- What to do: Across the whole listing, copy out every line that includes the string "below".

Data in this exercise START

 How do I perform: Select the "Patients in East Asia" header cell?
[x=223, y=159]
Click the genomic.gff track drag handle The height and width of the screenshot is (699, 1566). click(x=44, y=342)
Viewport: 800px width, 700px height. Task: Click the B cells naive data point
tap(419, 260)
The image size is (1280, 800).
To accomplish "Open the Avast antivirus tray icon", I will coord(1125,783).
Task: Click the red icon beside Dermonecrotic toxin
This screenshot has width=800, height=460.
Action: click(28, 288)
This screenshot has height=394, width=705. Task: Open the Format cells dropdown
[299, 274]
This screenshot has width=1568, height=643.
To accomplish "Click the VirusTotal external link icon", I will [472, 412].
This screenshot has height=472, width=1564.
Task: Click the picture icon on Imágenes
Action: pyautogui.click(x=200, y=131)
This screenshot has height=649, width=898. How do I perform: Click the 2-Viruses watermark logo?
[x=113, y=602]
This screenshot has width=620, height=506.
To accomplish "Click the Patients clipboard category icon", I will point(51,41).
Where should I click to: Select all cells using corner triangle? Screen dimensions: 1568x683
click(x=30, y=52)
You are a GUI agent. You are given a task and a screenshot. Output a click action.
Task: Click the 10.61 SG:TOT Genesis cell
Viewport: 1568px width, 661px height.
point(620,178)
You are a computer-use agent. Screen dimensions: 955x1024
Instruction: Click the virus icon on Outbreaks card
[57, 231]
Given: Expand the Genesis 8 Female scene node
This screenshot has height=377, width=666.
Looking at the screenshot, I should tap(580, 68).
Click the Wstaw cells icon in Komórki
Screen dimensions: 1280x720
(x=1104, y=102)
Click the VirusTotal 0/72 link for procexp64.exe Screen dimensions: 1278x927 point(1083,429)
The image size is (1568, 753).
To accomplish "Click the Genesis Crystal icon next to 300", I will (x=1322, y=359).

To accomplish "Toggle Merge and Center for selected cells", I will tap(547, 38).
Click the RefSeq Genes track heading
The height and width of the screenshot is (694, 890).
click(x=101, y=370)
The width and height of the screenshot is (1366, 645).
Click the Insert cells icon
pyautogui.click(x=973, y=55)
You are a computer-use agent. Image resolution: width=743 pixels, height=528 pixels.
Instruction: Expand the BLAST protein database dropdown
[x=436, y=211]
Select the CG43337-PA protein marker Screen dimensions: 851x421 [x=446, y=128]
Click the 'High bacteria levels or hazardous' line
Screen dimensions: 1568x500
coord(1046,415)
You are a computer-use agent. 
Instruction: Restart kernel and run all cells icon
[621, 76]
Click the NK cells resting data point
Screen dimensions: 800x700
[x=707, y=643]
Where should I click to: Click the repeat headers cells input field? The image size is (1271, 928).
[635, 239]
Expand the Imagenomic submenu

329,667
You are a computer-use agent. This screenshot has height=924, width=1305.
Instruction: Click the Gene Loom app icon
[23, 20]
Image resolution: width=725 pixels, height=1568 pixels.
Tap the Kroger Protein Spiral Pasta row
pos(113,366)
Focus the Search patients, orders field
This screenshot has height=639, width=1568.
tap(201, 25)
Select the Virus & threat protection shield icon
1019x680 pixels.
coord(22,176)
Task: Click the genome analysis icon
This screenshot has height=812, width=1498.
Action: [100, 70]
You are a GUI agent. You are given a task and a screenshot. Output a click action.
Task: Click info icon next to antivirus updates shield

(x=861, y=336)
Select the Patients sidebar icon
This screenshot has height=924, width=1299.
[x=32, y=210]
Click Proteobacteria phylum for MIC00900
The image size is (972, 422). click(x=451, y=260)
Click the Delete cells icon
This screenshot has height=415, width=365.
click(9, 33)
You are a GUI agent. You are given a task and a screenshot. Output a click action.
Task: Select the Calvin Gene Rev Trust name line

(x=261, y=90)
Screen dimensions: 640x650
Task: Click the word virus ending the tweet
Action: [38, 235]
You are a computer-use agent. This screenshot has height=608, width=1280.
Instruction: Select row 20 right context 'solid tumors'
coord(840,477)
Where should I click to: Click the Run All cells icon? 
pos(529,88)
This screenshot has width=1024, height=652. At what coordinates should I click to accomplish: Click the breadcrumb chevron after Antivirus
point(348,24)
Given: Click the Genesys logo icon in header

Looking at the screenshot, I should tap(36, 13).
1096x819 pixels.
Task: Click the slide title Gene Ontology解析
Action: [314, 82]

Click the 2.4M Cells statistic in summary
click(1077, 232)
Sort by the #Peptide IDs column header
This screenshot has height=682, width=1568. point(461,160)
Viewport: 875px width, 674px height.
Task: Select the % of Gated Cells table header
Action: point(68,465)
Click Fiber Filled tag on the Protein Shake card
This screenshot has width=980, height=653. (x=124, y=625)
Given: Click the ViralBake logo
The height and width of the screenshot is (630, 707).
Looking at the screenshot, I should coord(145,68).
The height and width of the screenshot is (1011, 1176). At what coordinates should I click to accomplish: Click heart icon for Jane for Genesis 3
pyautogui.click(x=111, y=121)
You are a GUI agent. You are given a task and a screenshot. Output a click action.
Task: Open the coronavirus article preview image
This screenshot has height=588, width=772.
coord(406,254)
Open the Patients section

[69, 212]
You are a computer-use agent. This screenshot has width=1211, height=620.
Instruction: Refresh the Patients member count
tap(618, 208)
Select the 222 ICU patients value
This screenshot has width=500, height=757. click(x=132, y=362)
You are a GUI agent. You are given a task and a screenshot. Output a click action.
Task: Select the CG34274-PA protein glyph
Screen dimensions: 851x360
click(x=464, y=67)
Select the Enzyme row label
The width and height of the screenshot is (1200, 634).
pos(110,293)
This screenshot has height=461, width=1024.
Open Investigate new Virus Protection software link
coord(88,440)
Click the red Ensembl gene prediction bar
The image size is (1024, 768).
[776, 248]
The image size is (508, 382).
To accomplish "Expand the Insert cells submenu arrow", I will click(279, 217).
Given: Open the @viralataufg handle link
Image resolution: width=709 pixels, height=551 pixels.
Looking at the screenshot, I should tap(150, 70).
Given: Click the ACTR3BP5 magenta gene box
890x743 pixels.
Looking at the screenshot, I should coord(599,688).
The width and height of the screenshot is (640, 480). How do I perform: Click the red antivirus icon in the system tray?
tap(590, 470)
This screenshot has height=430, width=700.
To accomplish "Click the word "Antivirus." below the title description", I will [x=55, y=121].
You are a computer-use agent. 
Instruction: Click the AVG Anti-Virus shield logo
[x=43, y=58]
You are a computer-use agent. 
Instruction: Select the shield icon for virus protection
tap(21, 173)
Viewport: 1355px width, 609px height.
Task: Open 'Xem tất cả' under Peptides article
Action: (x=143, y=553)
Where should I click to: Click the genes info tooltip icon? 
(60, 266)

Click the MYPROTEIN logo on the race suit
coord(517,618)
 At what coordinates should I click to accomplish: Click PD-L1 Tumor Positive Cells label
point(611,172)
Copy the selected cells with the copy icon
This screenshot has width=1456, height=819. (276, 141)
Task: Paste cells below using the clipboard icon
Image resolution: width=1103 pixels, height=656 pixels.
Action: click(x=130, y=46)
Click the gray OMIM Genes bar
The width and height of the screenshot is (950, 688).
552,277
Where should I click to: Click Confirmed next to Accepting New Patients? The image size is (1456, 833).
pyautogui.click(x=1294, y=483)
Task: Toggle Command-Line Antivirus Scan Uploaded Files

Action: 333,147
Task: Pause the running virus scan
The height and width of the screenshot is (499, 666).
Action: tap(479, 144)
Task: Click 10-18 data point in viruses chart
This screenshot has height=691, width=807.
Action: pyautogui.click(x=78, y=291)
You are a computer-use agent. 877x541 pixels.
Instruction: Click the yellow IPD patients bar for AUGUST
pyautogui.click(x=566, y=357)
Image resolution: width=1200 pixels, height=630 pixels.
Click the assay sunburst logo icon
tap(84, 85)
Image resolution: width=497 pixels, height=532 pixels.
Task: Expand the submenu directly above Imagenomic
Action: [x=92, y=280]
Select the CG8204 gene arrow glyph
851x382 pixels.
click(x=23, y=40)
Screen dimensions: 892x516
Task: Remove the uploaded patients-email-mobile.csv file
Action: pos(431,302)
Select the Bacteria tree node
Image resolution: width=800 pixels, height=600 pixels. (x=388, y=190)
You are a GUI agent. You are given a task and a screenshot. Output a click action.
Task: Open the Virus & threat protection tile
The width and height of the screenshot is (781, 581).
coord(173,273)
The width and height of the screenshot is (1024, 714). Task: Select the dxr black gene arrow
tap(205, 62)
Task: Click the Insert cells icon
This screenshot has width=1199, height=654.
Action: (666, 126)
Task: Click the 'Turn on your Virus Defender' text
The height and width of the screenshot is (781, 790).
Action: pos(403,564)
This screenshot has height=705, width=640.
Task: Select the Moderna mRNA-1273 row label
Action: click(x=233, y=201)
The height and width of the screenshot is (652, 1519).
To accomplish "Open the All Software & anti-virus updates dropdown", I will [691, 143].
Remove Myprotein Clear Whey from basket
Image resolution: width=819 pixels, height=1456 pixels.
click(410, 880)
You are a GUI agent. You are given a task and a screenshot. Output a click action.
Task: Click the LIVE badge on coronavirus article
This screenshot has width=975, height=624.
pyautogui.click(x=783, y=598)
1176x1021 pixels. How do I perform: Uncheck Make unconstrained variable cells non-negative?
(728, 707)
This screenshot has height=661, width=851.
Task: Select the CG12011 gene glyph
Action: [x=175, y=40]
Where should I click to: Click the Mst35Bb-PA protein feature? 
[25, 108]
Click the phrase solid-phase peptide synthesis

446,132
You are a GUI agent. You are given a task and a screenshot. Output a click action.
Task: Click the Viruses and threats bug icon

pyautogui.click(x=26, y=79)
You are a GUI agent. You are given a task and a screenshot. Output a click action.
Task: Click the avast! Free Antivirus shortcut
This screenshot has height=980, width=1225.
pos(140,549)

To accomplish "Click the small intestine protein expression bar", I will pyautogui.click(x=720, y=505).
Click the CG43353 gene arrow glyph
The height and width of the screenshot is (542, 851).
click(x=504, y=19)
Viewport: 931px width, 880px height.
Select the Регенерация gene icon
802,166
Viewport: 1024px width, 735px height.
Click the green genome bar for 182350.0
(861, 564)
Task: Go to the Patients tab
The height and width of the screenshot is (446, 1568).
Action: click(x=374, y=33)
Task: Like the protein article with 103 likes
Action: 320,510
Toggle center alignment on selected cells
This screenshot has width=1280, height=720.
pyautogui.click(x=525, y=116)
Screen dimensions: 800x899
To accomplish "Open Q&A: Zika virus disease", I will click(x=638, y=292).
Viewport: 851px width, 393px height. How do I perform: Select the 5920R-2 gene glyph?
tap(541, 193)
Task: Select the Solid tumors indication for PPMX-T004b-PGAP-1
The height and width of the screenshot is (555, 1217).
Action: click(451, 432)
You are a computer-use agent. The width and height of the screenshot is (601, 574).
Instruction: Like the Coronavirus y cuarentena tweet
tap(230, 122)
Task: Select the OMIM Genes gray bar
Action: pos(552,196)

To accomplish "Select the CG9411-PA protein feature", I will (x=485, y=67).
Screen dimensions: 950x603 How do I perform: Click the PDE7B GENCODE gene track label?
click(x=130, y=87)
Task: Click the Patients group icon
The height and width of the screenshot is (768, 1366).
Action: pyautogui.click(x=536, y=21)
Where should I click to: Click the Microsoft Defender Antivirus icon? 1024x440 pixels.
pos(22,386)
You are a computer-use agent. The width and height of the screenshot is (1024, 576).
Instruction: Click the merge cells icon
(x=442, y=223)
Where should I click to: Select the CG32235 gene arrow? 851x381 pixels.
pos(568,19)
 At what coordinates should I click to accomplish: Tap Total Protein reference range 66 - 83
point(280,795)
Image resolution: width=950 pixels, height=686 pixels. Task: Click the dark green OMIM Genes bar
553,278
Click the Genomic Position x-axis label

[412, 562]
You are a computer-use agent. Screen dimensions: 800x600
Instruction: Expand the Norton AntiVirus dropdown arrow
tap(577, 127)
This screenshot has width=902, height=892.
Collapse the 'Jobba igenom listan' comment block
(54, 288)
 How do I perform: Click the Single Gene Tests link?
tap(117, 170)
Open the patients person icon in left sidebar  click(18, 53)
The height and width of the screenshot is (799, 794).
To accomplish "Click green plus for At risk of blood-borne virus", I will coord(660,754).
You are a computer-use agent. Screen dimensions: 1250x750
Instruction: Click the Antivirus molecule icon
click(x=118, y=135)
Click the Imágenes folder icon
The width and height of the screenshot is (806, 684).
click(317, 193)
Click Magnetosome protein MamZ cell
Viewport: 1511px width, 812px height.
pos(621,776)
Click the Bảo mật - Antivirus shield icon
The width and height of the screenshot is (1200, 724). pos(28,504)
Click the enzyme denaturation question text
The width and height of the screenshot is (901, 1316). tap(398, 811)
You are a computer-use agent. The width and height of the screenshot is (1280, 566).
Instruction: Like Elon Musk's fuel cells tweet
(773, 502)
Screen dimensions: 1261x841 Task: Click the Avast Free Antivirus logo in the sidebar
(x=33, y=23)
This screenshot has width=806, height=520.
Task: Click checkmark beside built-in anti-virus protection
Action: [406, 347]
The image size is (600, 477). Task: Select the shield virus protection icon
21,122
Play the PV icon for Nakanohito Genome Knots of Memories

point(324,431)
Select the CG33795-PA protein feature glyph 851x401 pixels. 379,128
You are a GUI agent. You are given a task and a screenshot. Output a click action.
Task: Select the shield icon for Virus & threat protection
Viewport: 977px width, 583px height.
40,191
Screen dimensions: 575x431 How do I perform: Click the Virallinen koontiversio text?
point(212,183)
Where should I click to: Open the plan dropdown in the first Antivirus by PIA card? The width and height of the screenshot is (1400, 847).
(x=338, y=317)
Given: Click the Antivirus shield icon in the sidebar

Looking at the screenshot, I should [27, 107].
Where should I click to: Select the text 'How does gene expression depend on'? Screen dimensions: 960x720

Data in this exercise END

- Output for this exercise:
To accomplish "Click the word "Antivirus." below the title description", I will [x=55, y=121].
Task: Paste cells below using the clipboard icon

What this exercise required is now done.